Mary Atwater Kelsey (February 6, 1860 – August 24, 1915), usually known socially as Mrs. Charles B. Kelsey, was an American clubwoman. She served two terms as president of the National Federation of Music Clubs.

== Early life ==
Mary Atwater was born in Grand Rapids, Michigan, the daughter of Luman R. Atwater and Ann Farnsworth Atwater. Her father was a businessman.

== Career ==
Kelsey was a church organist in Grand Rapids. From 1898 to 1902 she was president of the St. Cecilia Society of Grand Rapids, which she helped to organize in 1883. She welcomed the National American Woman Suffrage Association (NAWSA) to Grand Rapids in 1899. She was also chair of the Civic Music Committee of Grand Rapids. She took particular interest in bringing musical performances to disadvantaged audiences, including disabled veterans, prisoners, orphans, factory workers, and residents of the local "poor farm".

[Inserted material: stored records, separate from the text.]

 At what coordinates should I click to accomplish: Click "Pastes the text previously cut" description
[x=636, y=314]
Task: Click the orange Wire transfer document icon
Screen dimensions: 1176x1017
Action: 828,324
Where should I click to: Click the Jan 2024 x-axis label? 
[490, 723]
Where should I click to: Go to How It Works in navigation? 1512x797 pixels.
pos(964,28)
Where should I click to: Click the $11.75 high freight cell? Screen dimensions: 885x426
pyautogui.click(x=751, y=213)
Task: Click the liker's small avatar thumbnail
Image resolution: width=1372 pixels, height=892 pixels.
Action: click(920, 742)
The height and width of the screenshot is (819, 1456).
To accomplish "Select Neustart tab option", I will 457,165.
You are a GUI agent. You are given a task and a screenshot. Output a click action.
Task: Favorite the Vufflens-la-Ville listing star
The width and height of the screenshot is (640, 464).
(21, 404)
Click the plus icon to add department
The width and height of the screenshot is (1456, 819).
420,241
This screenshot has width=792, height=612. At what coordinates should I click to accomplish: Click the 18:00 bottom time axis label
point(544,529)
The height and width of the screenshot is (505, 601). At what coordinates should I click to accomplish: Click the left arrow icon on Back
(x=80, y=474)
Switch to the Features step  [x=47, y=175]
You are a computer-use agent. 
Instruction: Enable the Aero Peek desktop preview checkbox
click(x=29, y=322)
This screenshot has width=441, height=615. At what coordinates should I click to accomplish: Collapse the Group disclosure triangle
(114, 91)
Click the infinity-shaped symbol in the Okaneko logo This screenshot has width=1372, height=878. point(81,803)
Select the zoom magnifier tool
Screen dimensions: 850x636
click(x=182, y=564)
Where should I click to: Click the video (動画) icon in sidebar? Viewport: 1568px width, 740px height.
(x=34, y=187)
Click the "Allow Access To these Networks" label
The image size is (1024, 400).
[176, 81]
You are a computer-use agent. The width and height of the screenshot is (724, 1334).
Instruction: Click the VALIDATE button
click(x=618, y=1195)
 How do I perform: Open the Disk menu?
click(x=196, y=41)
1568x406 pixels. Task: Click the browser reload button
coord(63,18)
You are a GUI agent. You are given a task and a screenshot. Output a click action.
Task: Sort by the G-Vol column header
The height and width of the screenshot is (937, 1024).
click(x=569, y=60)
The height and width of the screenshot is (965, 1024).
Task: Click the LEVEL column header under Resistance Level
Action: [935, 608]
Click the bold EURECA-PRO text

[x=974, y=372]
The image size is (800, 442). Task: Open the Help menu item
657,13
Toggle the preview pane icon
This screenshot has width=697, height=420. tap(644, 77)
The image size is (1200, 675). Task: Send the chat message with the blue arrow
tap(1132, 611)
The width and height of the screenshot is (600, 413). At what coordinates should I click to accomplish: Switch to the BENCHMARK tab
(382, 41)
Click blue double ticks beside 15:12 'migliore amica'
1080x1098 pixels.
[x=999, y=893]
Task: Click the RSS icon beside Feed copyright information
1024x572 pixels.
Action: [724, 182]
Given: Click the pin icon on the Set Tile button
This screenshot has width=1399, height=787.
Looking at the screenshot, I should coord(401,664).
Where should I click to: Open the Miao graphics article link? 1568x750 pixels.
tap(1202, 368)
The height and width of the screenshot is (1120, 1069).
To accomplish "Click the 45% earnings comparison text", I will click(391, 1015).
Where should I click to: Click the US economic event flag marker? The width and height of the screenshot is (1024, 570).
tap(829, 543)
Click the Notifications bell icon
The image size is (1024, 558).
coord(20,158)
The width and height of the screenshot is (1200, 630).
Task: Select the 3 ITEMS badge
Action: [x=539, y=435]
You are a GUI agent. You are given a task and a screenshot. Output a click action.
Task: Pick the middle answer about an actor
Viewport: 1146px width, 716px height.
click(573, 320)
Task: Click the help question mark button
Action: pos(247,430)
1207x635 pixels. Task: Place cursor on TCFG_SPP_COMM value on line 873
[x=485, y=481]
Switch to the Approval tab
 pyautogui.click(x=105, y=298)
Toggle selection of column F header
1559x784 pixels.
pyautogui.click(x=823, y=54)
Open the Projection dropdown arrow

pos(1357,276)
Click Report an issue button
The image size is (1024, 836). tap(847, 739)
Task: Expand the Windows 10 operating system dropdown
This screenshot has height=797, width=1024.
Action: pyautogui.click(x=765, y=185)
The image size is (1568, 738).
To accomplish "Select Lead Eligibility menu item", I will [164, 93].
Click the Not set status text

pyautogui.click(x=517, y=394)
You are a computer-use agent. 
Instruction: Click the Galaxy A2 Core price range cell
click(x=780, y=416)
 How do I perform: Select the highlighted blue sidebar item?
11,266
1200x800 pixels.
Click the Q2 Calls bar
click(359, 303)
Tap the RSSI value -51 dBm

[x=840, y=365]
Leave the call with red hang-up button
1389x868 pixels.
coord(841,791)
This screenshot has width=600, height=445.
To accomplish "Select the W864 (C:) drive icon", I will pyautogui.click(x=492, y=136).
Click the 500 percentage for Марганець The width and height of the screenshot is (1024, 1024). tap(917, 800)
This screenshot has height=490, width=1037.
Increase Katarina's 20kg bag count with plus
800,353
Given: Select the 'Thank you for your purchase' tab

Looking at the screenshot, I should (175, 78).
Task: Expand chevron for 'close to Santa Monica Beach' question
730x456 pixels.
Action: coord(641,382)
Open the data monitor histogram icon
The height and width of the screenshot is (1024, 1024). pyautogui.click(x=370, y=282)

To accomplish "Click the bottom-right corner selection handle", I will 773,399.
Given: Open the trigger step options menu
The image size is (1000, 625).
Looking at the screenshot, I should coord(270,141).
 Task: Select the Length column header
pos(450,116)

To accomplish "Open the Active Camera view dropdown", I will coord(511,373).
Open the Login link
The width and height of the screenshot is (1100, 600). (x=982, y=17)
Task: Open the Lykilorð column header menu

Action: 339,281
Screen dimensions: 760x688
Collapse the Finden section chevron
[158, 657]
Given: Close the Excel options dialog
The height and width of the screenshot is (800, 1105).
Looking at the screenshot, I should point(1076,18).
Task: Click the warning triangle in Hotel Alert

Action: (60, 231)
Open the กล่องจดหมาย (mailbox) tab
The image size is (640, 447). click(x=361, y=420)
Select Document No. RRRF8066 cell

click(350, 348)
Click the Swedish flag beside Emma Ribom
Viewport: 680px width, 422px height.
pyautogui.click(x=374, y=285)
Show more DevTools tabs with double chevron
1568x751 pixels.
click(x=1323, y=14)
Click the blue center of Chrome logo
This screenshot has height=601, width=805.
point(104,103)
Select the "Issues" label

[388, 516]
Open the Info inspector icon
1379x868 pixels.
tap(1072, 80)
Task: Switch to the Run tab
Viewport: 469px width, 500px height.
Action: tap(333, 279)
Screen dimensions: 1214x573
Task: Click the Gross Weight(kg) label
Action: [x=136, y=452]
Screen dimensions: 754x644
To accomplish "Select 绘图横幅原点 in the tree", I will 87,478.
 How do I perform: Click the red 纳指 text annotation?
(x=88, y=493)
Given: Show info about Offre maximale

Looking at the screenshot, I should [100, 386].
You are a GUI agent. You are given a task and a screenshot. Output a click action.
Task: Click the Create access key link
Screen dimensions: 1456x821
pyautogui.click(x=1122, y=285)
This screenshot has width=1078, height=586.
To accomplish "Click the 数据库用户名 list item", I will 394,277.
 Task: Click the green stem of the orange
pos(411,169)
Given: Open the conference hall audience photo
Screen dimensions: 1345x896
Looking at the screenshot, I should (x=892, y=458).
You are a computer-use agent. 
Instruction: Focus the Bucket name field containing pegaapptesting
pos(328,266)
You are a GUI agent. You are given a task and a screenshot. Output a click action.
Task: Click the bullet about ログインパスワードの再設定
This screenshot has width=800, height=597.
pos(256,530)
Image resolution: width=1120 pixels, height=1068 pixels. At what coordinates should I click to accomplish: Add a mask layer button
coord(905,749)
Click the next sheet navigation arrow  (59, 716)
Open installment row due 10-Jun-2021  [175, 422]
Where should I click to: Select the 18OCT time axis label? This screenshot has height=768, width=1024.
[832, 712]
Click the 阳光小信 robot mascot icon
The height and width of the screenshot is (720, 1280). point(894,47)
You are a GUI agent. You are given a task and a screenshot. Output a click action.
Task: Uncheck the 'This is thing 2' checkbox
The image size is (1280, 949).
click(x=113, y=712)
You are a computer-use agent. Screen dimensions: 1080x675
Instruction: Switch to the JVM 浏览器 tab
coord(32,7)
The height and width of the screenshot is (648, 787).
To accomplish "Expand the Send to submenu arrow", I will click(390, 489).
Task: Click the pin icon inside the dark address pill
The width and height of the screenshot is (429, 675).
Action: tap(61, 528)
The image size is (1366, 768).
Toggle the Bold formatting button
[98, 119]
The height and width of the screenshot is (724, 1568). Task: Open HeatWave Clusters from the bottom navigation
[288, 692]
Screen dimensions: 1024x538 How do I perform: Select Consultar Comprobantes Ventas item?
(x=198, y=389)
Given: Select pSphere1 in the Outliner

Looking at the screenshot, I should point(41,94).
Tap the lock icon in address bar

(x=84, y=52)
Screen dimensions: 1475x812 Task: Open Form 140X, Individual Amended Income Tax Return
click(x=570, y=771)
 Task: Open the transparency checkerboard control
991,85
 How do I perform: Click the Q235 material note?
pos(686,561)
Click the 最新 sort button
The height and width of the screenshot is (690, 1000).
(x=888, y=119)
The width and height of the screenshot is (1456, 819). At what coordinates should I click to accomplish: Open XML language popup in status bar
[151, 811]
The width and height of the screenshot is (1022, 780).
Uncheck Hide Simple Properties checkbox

Kelsey was president of the National Federal of Music Clubs (NFMC) for two terms, elected in 1907, and re-elected in 1909. During her presidency, the number of local clubs doubled, and a vice president was appointed for each state; the NFMC also established prizes for living American composers. After her active presidency, she attended British meetings of music clubs representing the NFMC.

== Personal life ==
Mary Atwater married banker Charles Bert Kelsey in 1888. They had a daughter, Ann, born in 1897. She died in 1915, in Grand Rapids, five weeks after suffering a stroke in San Francisco, where she was visiting the Panama–Pacific International Exposition with her daughter. She was 55 years old. Her music library was donated to the Grand Rapids Public Library.